Hey all,
Ive been having some success with naturally leavened pizza dough, but had a significant set back the other day.
My starter is a whole wheat starter fed at 20% inoculation once per day. It has smelled great so far - mostly of sweet, fermenting fruit with no acetone smell.
i use my starter to make a leaven at 50% inoculation with King Arthur bread flour. This leaven rises for about 4 to 5 hours in a warm spot until fully ripe and the edges just begin to recede. It has floated without issue in my formula water. This leaven is 10% of the dough weight.

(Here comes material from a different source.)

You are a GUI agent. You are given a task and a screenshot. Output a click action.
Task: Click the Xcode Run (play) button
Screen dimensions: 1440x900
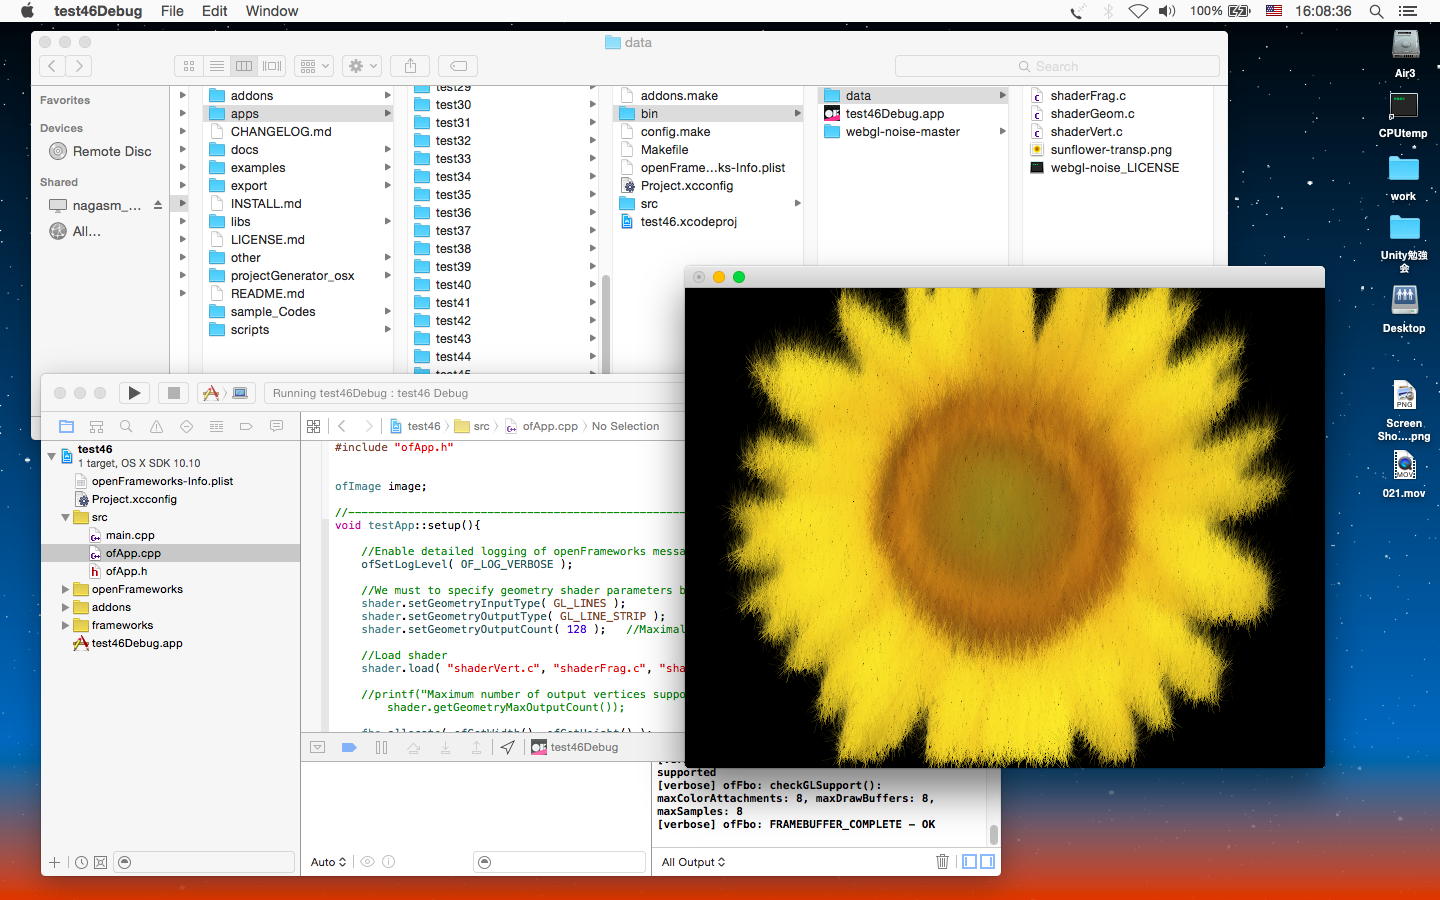point(134,393)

So I mixed my pizza dough, into large lexans for a bulk ferment. The dough felt very strong with stretch and folds and rose to twice its volume. The bulk was about 5 hours at a 70ish ambient temperature. Nothing seemed out of the orderinary here, and I was encouraged it rose nicely during the bulk and the dough seemed to be strong. I then stored it cold and balled the next day (it continued to rise slightly in the cooler.)
Once in balls, the following day is where things get weird. The gluten has almost disintegrated. It’s very wet, when I pull a dough ball out of the tray it leaves pieces behind. It can’t be stretched without tearing - it’s not tough or tight. It’s pretty slack, just seems to fall apart.
Does anyone have any idea what may have happened? It sounded like proteolytic activity from what I’ve read, but it’s a little surprising considering I feed my starter at a relatively low inoculation and nothing about it indicates over acidification. It smells quite nice and normal. I’m wondering if maybe it overproofed? But even so, I’ve never had over proofed doughs just fall apart like that.
I can only refer you to this post:
http://www.thefreshloaf.com/node/50897/sign-overproofing
A search on "proteolytic" in this forum will bring up several other references. Since it appears that no changes were introduced in your ingredients or processes there really isn't much else.
Personally-speaking, I am leaning more towards an inadvertent change in the process or formula. I don't know if you are making dough professionally or if this is all for your own use. I would redo the dough and follow the usual steps very specifically. Then I would check my temperatures very closely, including the temperature of your chiller, to insure the dough isn't proofing faster than you think.
Good luck and please keep us posted on your results.